[Collected data entries]
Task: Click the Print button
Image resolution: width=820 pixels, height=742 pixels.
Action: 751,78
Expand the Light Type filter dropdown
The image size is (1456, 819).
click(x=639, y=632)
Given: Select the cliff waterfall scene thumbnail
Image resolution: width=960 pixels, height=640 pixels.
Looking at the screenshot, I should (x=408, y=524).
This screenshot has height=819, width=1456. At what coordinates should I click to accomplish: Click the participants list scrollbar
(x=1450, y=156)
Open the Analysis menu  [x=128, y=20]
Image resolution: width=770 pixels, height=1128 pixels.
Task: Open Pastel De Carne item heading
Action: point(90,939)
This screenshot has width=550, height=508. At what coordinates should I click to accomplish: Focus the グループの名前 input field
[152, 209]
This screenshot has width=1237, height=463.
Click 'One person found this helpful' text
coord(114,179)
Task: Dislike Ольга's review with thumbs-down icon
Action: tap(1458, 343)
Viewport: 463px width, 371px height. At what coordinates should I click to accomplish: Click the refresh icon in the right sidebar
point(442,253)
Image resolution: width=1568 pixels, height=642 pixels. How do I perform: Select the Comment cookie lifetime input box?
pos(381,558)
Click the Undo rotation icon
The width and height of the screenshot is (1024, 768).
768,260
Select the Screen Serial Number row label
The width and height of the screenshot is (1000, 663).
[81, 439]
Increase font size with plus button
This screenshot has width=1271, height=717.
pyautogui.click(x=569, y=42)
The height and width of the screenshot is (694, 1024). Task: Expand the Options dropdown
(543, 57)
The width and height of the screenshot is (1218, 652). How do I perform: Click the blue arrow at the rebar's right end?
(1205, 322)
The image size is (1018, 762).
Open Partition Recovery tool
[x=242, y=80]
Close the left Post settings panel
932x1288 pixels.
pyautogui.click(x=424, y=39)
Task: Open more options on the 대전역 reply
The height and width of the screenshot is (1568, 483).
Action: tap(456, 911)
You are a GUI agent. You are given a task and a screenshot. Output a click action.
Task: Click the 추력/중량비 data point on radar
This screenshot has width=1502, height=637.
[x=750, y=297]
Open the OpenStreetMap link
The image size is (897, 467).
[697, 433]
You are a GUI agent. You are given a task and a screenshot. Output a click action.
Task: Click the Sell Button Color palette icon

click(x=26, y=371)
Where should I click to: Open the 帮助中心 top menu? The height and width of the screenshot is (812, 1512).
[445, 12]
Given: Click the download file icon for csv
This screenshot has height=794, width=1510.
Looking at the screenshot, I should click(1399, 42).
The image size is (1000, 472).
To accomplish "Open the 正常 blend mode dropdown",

Task to carry out: Take the entries above and copy them exactly from the first line through the line with "Task: Click the 추력/중량비 data point on radar"; leave out every line after it.

Exercise output:
Task: Click the Print button
Image resolution: width=820 pixels, height=742 pixels.
Action: 751,78
Expand the Light Type filter dropdown
The image size is (1456, 819).
click(x=639, y=632)
Given: Select the cliff waterfall scene thumbnail
Image resolution: width=960 pixels, height=640 pixels.
Looking at the screenshot, I should (x=408, y=524).
This screenshot has height=819, width=1456. At what coordinates should I click to accomplish: Click the participants list scrollbar
(x=1450, y=156)
Open the Analysis menu  [x=128, y=20]
Image resolution: width=770 pixels, height=1128 pixels.
Task: Open Pastel De Carne item heading
Action: point(90,939)
This screenshot has width=550, height=508. At what coordinates should I click to accomplish: Focus the グループの名前 input field
[152, 209]
This screenshot has width=1237, height=463.
Click 'One person found this helpful' text
coord(114,179)
Task: Dislike Ольга's review with thumbs-down icon
Action: tap(1458, 343)
Viewport: 463px width, 371px height. At what coordinates should I click to accomplish: Click the refresh icon in the right sidebar
point(442,253)
Image resolution: width=1568 pixels, height=642 pixels. How do I perform: Select the Comment cookie lifetime input box?
pos(381,558)
Click the Undo rotation icon
The width and height of the screenshot is (1024, 768).
768,260
Select the Screen Serial Number row label
The width and height of the screenshot is (1000, 663).
[81, 439]
Increase font size with plus button
This screenshot has width=1271, height=717.
pyautogui.click(x=569, y=42)
The height and width of the screenshot is (694, 1024). Task: Expand the Options dropdown
(543, 57)
The width and height of the screenshot is (1218, 652). How do I perform: Click the blue arrow at the rebar's right end?
(1205, 322)
The image size is (1018, 762).
Open Partition Recovery tool
[x=242, y=80]
Close the left Post settings panel
932x1288 pixels.
pyautogui.click(x=424, y=39)
Task: Open more options on the 대전역 reply
The height and width of the screenshot is (1568, 483).
Action: tap(456, 911)
You are a GUI agent. You are given a task and a screenshot. Output a click action.
Task: Click the 추력/중량비 data point on radar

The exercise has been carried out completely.